9.5 The Weekly Review Template
Most founders track nothing, then wonder why they’re stuck. The ones who scale do a weekly review, but not the vague “how do I feel about things” kind. A review that forces you to confront what actually happened, not what you intended to happen.
Here’s the template. Use it every Sunday. It takes 30 minutes.
The Weekly Review
Section 1: What I shipped this week
Not what you worked on. Not what you almost finished. What shipped. What is now in the hands of a real user.
This question is brutal because most weeks, the honest answer is “not much.” That’s the point. If you can’t name one thing that shipped, you spent the week in motion without creating output. A good answer looks like: “Launched the onboarding email sequence. Pushed the CSV export feature. Published the comparison page against Competitor X.” Incomplete work doesn’t count.
Section 2: The numbers
Write these down every single week, no exceptions. Fill in every field:
Trials started this week. Trials converted to paid. Churned customers this week. New MRR added. Net MRR change. Total active customers. Your biggest acquisition source this week.
A good answer is specific. “$1,200 MRR added, 3 churned at $97 each, net $911 up.” Andre Heckler Jr. of ListKit went from zero to $1M ARR in 87 days after relaunch. That didn’t happen because he had a vague sense of how things were going. He knew his numbers cold, every week. You need the same discipline at $3K MRR that he had at $300K.
Section 3: Customer learnings this week
What did a real customer say to you this week? Not what you assume they think. What words came out of their mouth, in a call, in a support ticket, in a reply to an onboarding email.
A good answer quotes someone directly. “Customer Sarah said she almost churned because she couldn’t find the export button.” A bad answer is: “Users seem to want better reporting.” If you didn’t talk to a customer this week, write that down. Then fix it next week.
Section 4: One specific change for next week
Not a list of ten things. One thing. The single change you’re committing to based on everything above.

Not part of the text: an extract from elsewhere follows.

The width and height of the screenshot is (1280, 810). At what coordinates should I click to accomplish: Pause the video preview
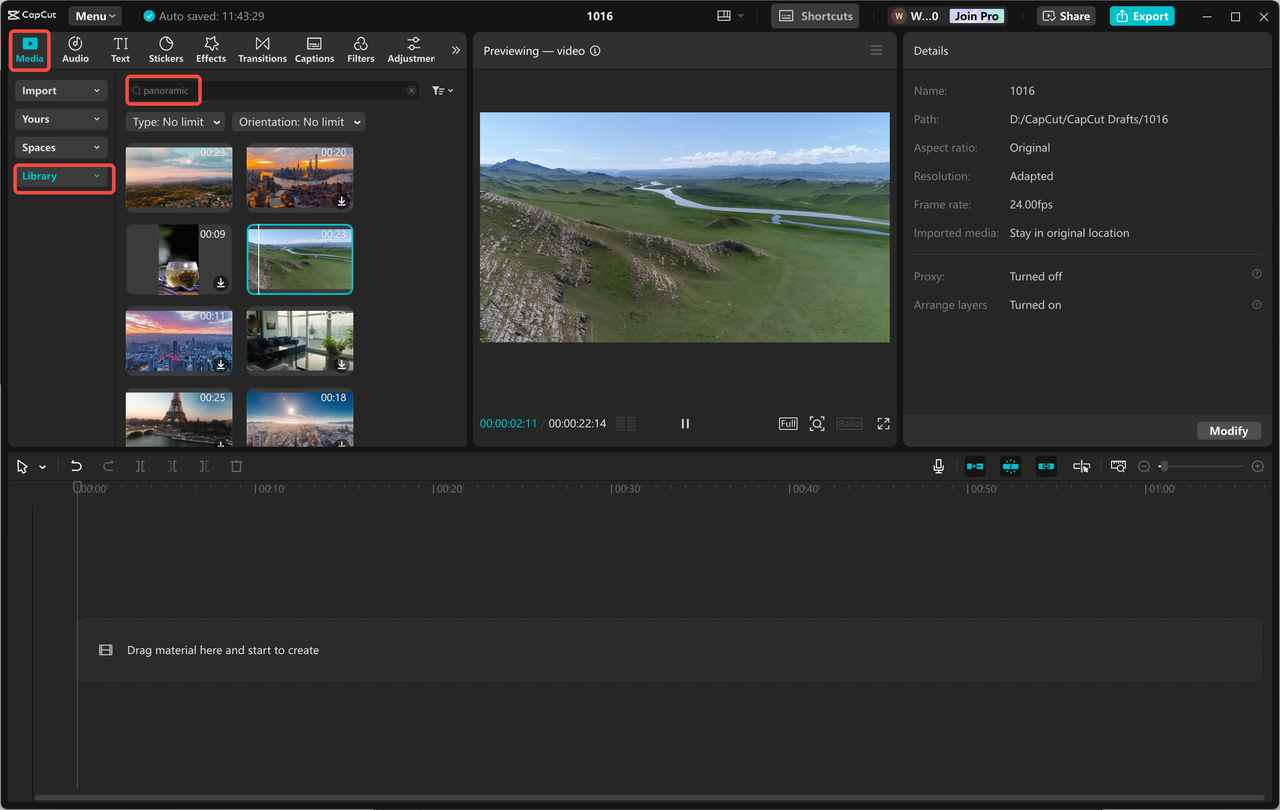tap(685, 424)
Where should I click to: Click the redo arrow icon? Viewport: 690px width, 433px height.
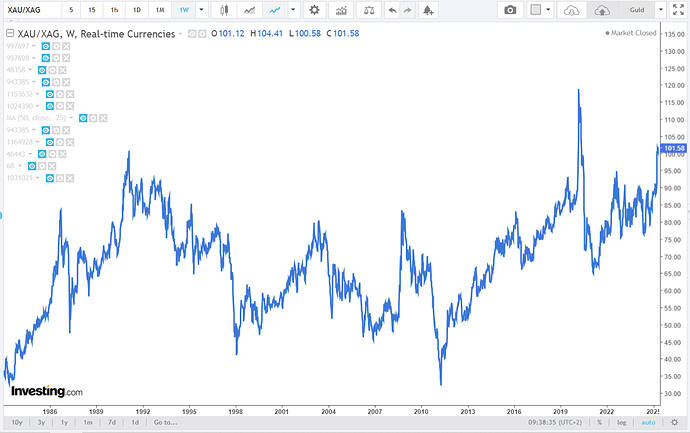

This forces prioritization. If you write three things, you’re avoiding the harder decision of which one actually matters most. A good answer is: “Move the export button to the top nav.” A bad answer is: “Improve UX and work on retention and also do more outreach.”
Section 5: Bottleneck diagnosis
What is the single thing slowing you down right now? Not a symptom. The actual constraint.
Rob Hallum of SuperX grew to $13K MRR with 25% month-over-month growth. When growth slowed, it wasn’t because he wasn’t working hard. It was because he had a specific bottleneck he could name and attack. Good answer: “Trial-to-paid conversion is 8% and the industry standard is 20%. That’s the bottleneck.” Bad answer: “I need more traffic.” Traffic is rarely the real problem at under 100 customers.
How to Use This to Make One Decision Per Week
After you fill this out, read it back. One thing should jump out as the highest-leverage action you’re not taking. Not ten things. One.
Your job is to make that one decision before you close the doc. Write it at the bottom: “This week’s decision is X.” Then close the laptop and go do it.
Most founders leave the review feeling productive because they wrote things down. That’s not the goal. The goal is to leave with a decision made. Everything else is just documentation.